I want a decent midrange card for my AMD machine to replace my aging RX570 4GB, cheaper would be better but given current prices I doubt it will be "cheap"
 
Maybe....

AMD does need budget options. And budget options are definitely going to slate in under a 3060 Ti (I would hardly call a $400 GPU "Budget")

But for the only step to be between this 6700XT rumor and the current 6800: It would leave a sizable gap between a $579 GPU and ... something that would have to come in under $399. And it would put two nVidia products in between the 6800 and 6700XT.
 
Maybe....

AMD does need budget options. And budget options are definitely going to slate in under a 3060 Ti (I would hardly call a $400 GPU "Budget")

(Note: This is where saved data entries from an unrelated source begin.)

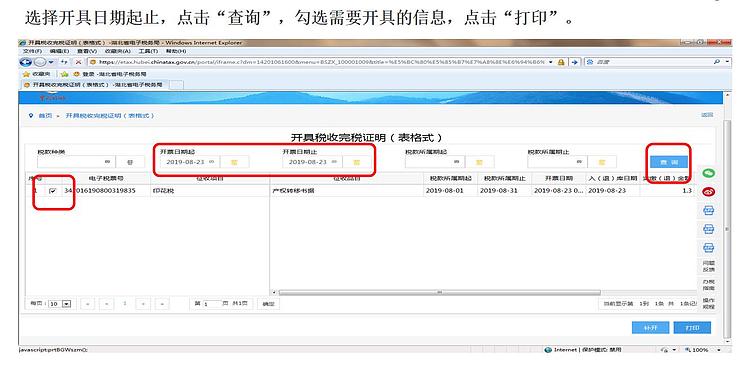Click the 打印 print button
This screenshot has height=365, width=750.
[692, 328]

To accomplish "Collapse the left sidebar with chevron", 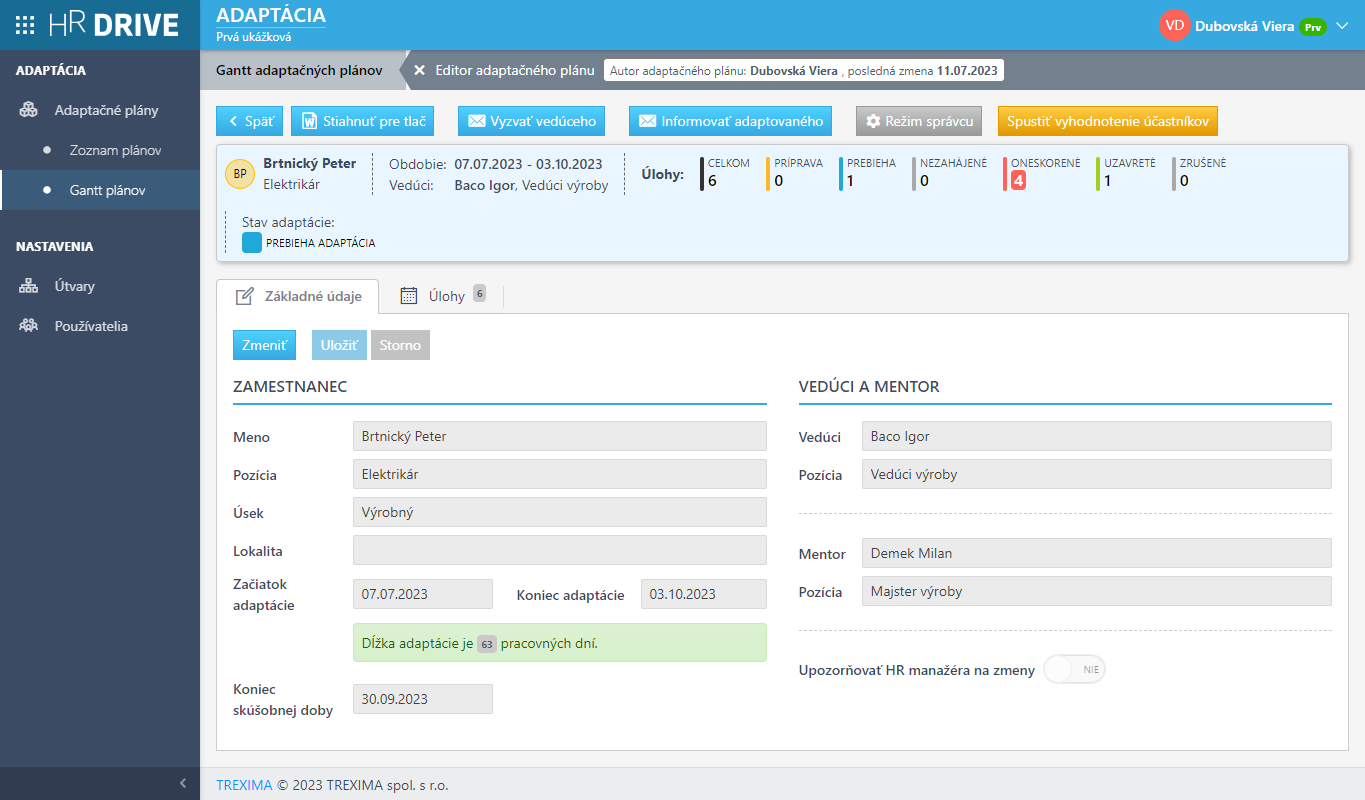I will pyautogui.click(x=183, y=783).
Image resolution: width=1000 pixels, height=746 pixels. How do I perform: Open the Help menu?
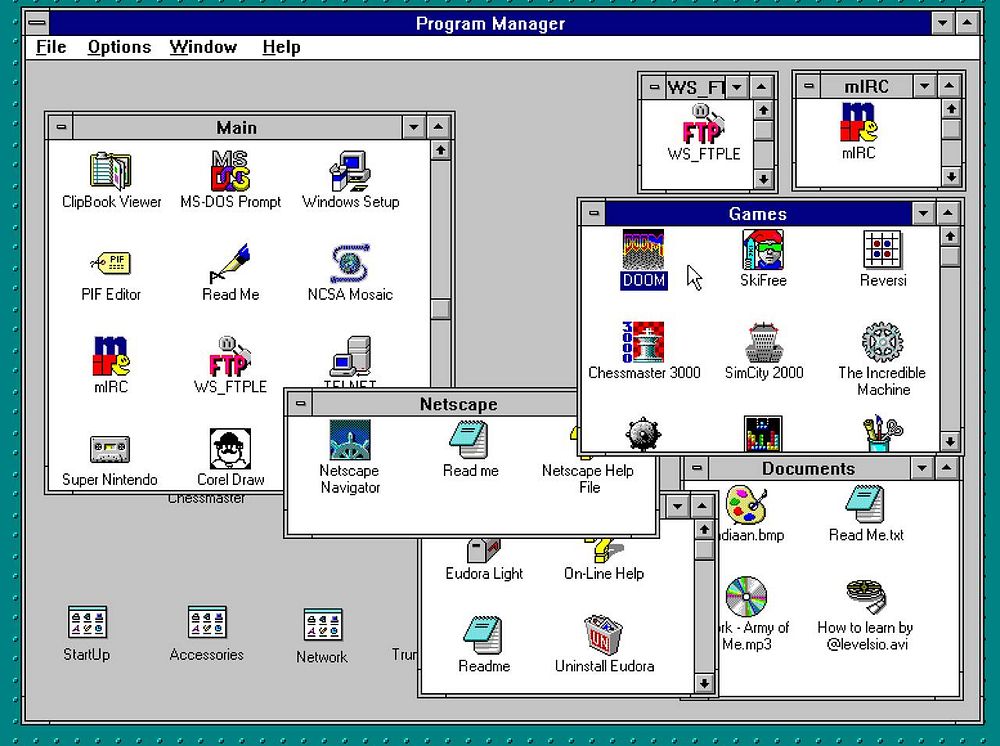pos(281,47)
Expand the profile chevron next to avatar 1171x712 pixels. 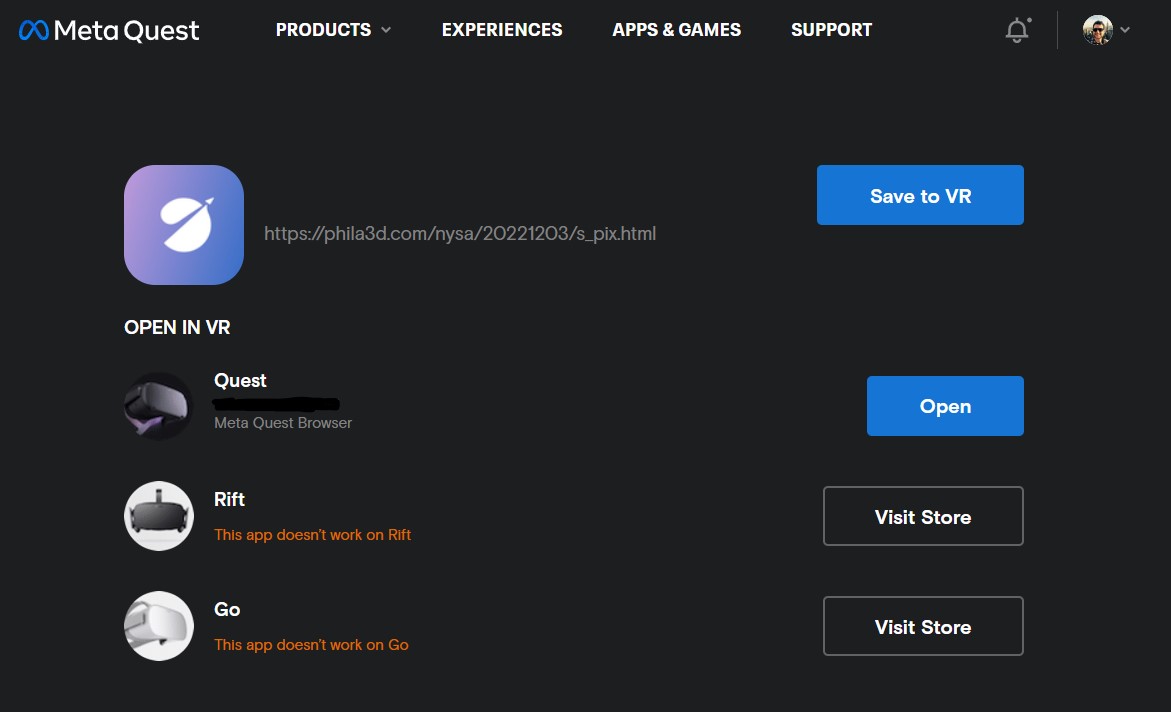point(1125,30)
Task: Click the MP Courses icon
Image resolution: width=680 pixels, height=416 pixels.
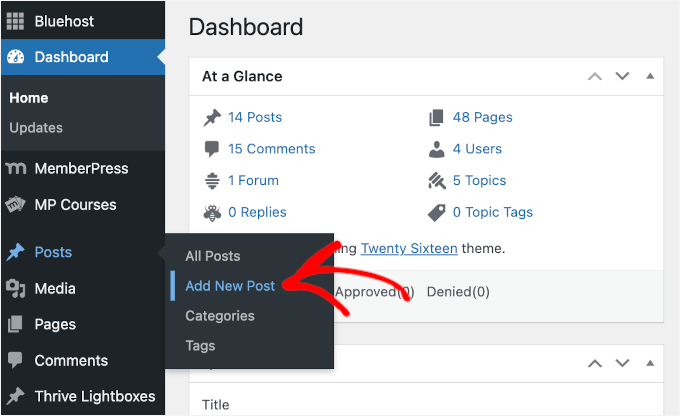Action: (15, 204)
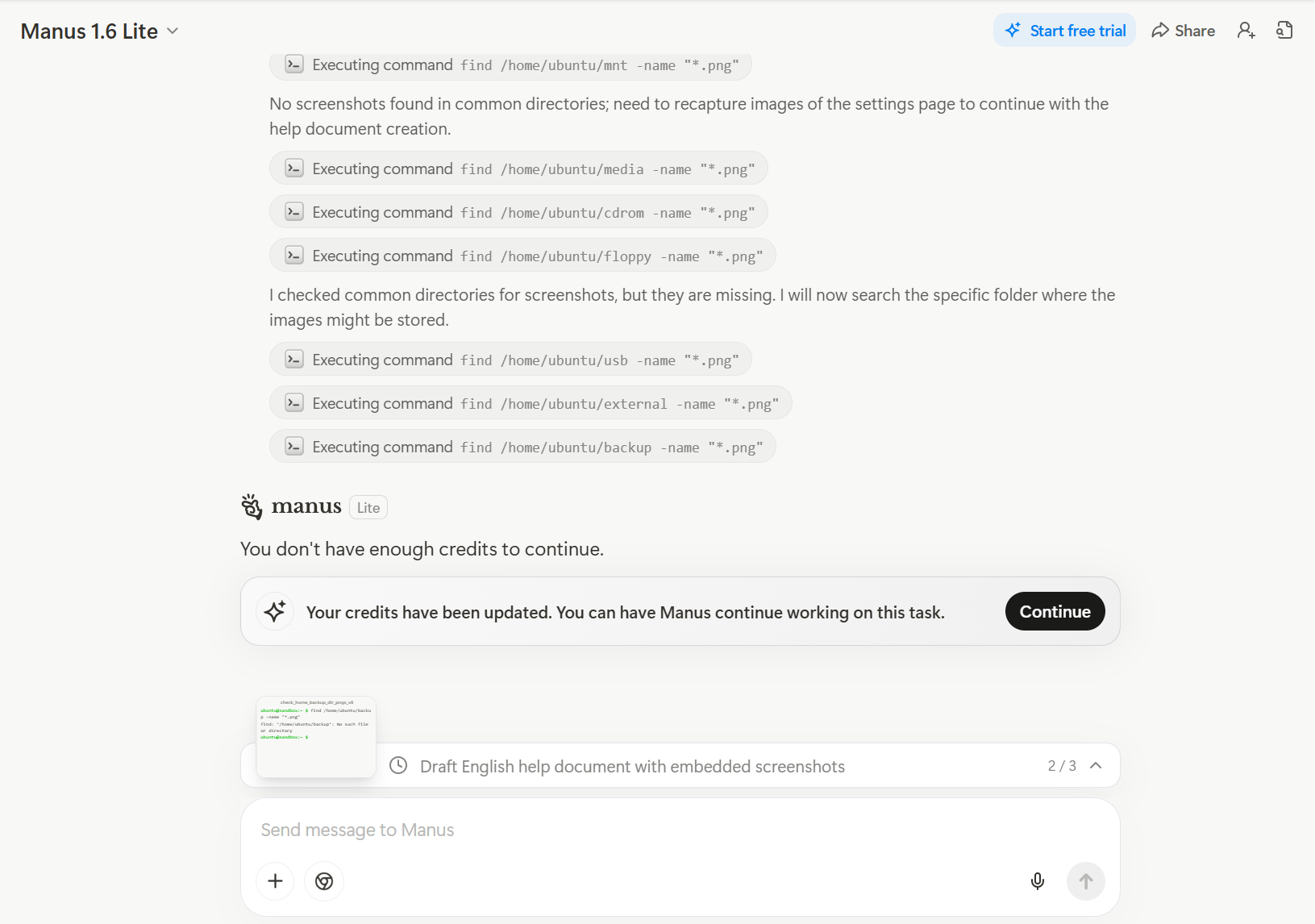The image size is (1315, 924).
Task: Click the Lite badge next to manus
Action: (x=368, y=508)
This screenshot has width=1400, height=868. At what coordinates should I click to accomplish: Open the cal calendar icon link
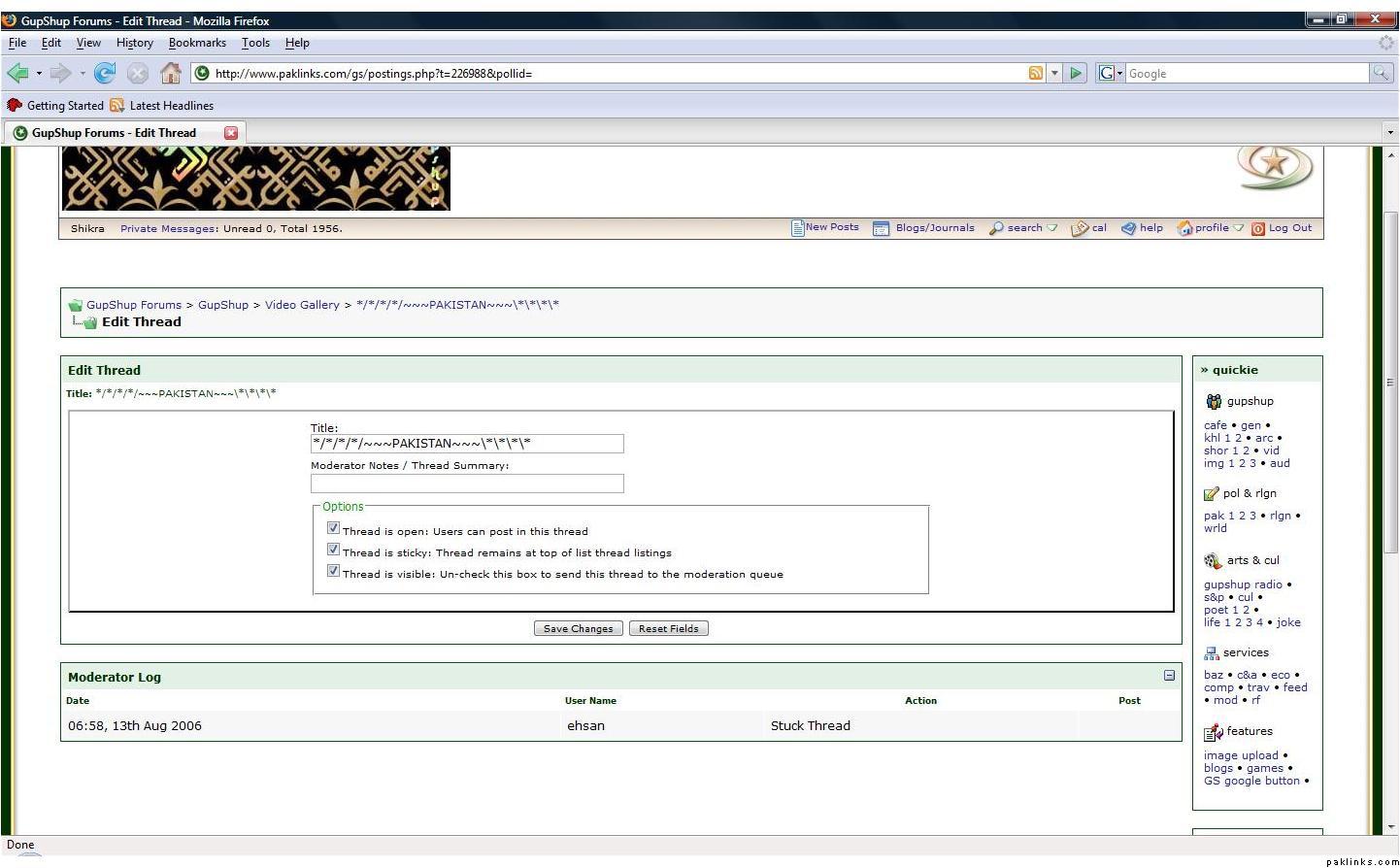[x=1079, y=228]
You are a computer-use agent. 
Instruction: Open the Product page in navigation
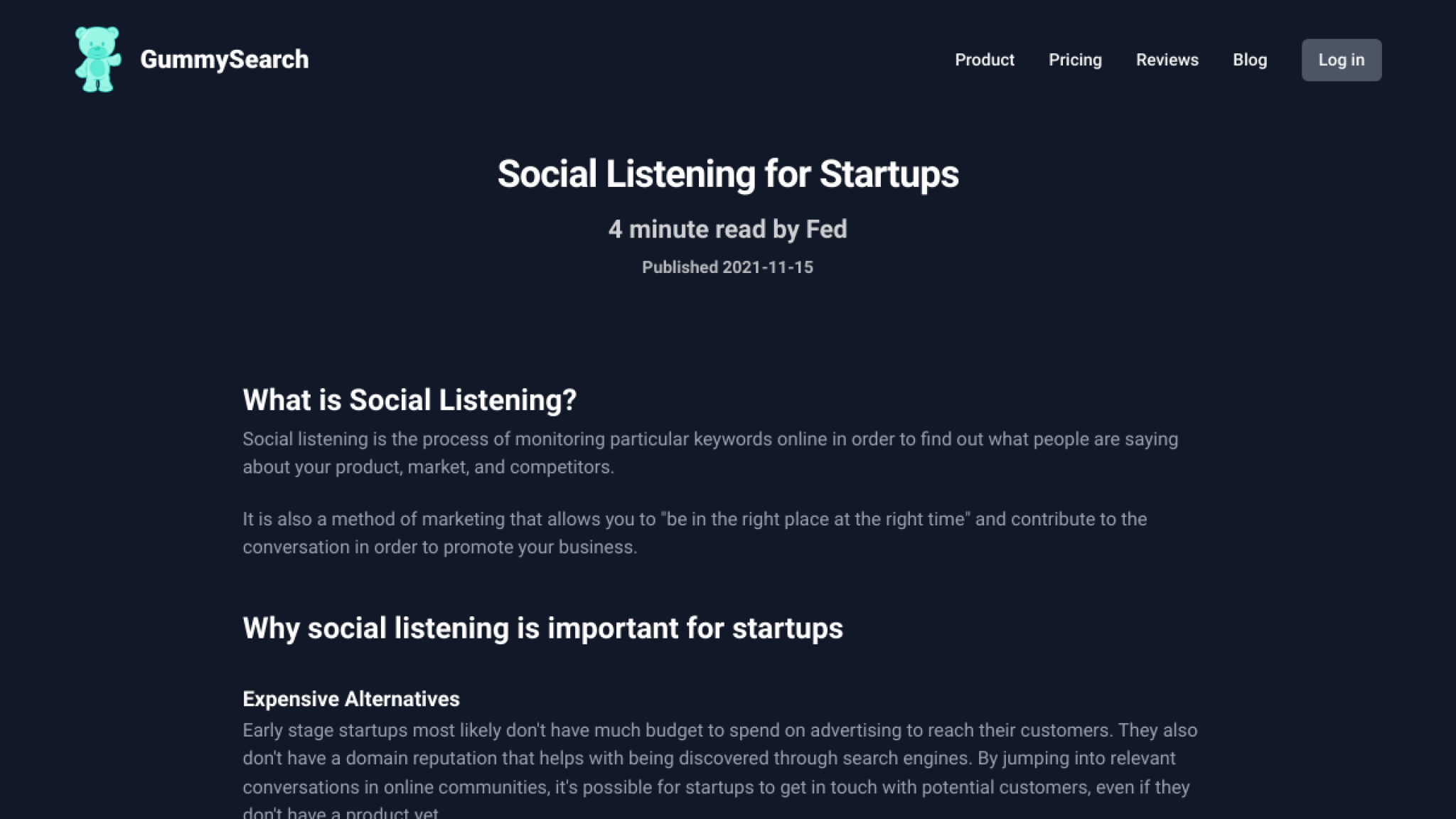[984, 60]
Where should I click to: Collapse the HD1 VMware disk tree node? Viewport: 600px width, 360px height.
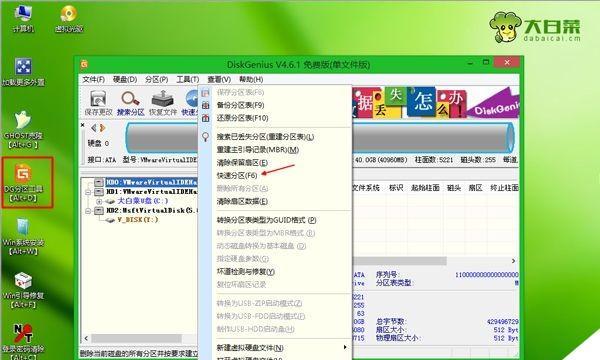(88, 192)
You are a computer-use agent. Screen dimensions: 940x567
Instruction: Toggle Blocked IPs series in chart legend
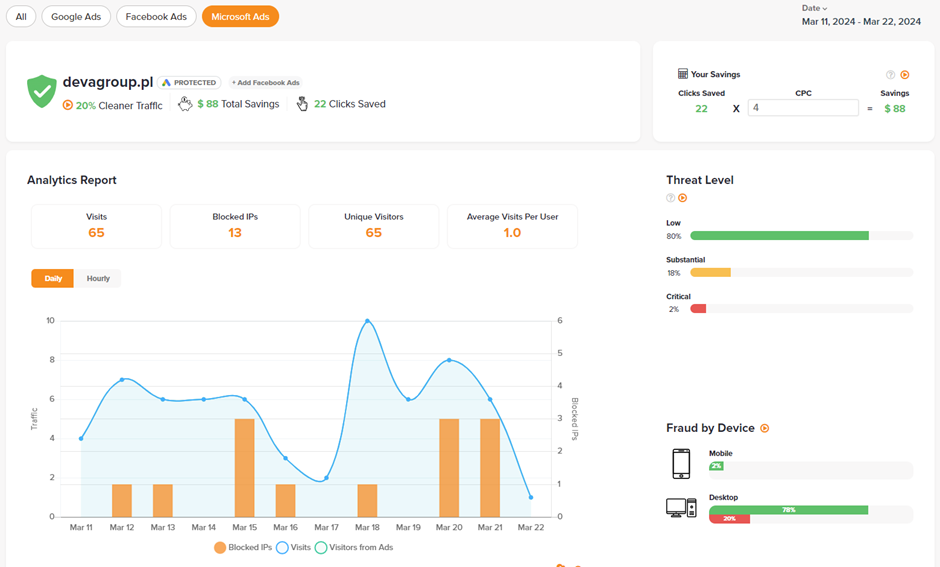pyautogui.click(x=243, y=547)
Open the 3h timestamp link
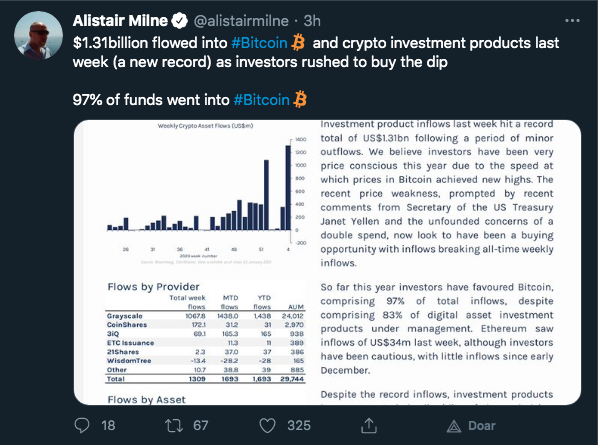This screenshot has height=445, width=598. [312, 21]

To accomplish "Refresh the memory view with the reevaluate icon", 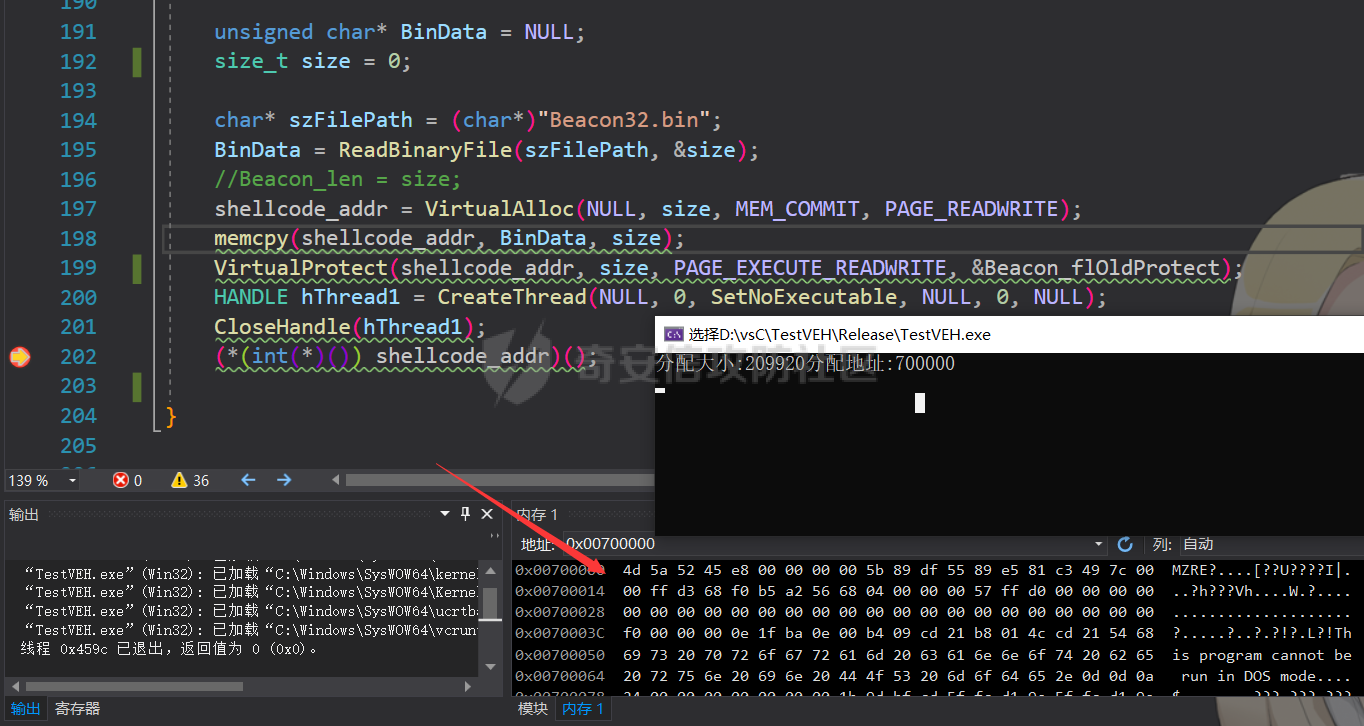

But for the only step to be between this 6700XT rumor and the current 6800: It would leave a sizable gap between a $579 GPU and ... something that would have to come in under $399. And it would put two nVidia products in between the 6800 and 6700XT.
$400 is the new $300
 
At what point will CPU's have enough GPU onboard to make the $200 dedicated GPU's obsolete?
 
At what point will CPU's have enough GPU onboard to make the $200 dedicated GPU's obsolete?
Never, because that will always be a moving target. At most, I expect that the $100(ish) card market may dry up due to APUs / integrated video, but you have to figure that a $150-$200 APU is going to have at least $75 dedicated CPU, $25 dedicated to IO, mem controller, etc, and $50-$100 available to the GPU portion of the chip. Then factor in thermal considerations which will effect clocks, memory bandwidth and capacity limitations, and you just hit a limit that a $200 card of the same generation / manufacturing node will beat the integrated video.